In looking to this Memorial Day, you might just carry a bit of this column with you. A day of remembrance that began in our country with a war within our borders. A war that tore families and the country apart. I am saddened that we still lose soldiers to wars. What is the price. Perhaps we can measure it in the flags flying on graves. Fields of flags.

Wednesday, May 16, 2018

Dum Dum De Dum

Tricky tune, right? Hm. The second set of notes are the same. Dum Dum De Dum. What does it mean? Well, just in case you have no musical sense. I will continue. "Going to the chapel and we're....". Yes, Loren and I are going to be married.

At one time I would have wondered why anyone my age would want to marry again, especially since I have been single for over twenty years. I would be the first to say I was pretty pathetic. However, Loren Nelson did enter my life a year and a half ago. We have tested this relationship. Questioned if this would work with a woman who loved her freedom. Through it all, we discovered that there is so much life and love we have ahead of us. He is my best friend and just a silly guy who loves his woman.

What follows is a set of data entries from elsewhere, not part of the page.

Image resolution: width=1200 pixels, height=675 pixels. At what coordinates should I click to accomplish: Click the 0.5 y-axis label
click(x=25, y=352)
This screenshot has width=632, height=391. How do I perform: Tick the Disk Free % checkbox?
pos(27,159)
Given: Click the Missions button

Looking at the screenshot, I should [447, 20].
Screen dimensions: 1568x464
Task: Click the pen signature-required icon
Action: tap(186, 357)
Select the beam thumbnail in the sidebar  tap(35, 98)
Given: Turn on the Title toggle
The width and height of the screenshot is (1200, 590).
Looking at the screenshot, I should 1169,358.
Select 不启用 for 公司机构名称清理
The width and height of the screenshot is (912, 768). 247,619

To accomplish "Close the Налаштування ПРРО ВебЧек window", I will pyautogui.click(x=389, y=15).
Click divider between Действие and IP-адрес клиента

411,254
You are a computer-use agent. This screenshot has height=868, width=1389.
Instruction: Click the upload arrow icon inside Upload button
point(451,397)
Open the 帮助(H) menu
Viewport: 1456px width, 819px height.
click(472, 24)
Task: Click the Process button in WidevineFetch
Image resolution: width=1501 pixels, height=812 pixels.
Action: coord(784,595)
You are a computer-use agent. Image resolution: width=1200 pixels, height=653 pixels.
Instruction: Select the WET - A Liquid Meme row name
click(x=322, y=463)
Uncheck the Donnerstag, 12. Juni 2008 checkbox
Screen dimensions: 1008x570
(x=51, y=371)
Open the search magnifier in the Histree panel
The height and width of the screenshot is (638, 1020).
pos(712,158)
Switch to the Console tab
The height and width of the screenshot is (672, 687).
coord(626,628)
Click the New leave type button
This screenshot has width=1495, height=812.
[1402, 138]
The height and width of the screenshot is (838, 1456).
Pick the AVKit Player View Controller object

Loren is a professional photographer. His work is shown in many galleries on the west coast. A gifted photographer who has a wonderful reputation. He comes from a family of potters and artists. I come from a family in the performing arts. We are a good match. We have much to learn about one another and many adventures ahead of us. (https://www.google.com/search?q=loren+nelson+photography&ie=utf-8&oe=utf-8&client=firefox-b-1)

Loren and I had a conversation on our return from a gallery show in Astoria about being at the perfect age to marry. Our priorities are so much different than those we had at a younger age. We both have been on our own and in other relationships, so we have a pretty good idea about love. We have no desire to move into a home where we will raise children. No jobs to bother with. We are focused on family, volunteering and creating with our own artistic interests. Plus, we have all the time in the world, any day of the week, to have a new adventure. What could be more perfect!

Perhaps you wonder at this strange column, but I am a child of Neff Road. Maybe I need your permission. We have it from our kids. Maybe you and I are, by now, old friends once a week. I will be bringing him back this summer. He is very interested in meeting all of you and walking down Neff Road with me. He plans to bring his camera and capture the house back the lane.

We are not sure when we will be married. Perhaps late summer or fall. Nolan is thrilled to be the ring bear. Yep, I said bear. Emma is ready to toss flower petals at people. What could be better? So we invite you to be part of our new adventure. Looking forward to our meeting you when we come back to farm country.

I just had to tell you.....dum dum de dum.